Stored items
____________

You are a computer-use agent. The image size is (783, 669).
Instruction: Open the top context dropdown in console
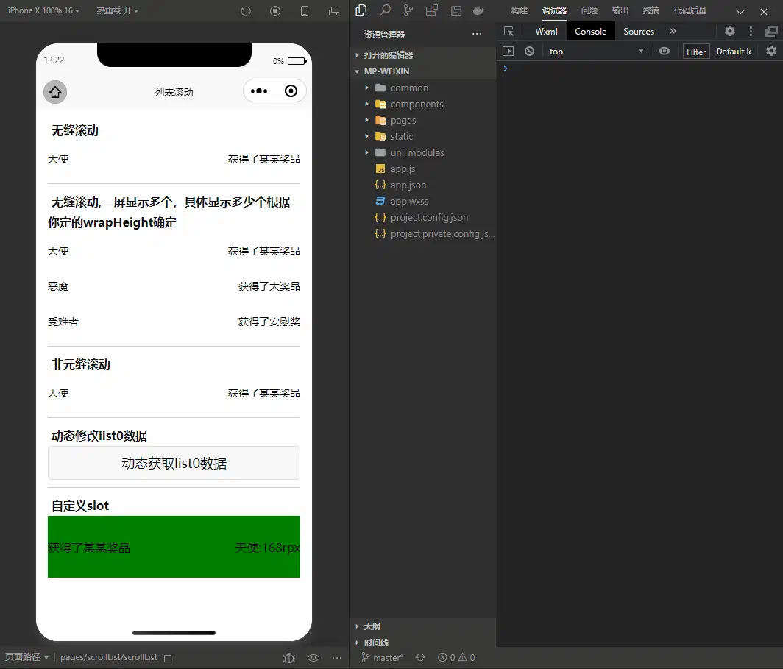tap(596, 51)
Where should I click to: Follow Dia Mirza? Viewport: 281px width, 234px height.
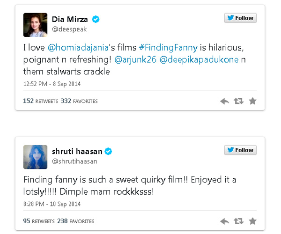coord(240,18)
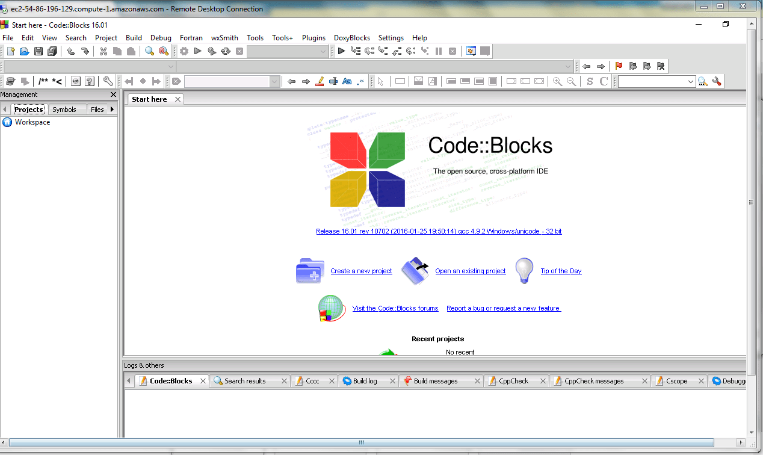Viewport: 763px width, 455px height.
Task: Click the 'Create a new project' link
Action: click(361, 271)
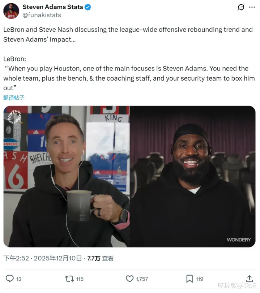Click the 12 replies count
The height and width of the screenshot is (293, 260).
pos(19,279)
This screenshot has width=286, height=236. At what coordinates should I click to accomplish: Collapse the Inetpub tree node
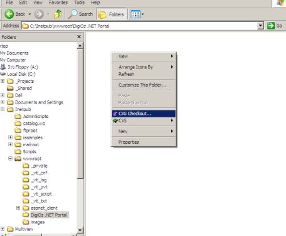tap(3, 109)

____________

§ **Requirement**: Your copy should hold exactly the lines from the one with "Instruction: Open the" through the final line of the records, both ends included, and no pictures.

§ **Task solution**:
Instruction: Open the top context dropdown in console
tap(596, 51)
Where should I click to: Follow Dia Mirza? Viewport: 281px width, 234px height.
coord(240,18)
Viewport: 763px width, 455px height.
Task: Click the 'Create a new project' link
Action: click(361, 271)
Click the 12 replies count
The height and width of the screenshot is (293, 260).
pos(19,279)
This screenshot has width=286, height=236. At what coordinates should I click to accomplish: Collapse the Inetpub tree node
tap(3, 109)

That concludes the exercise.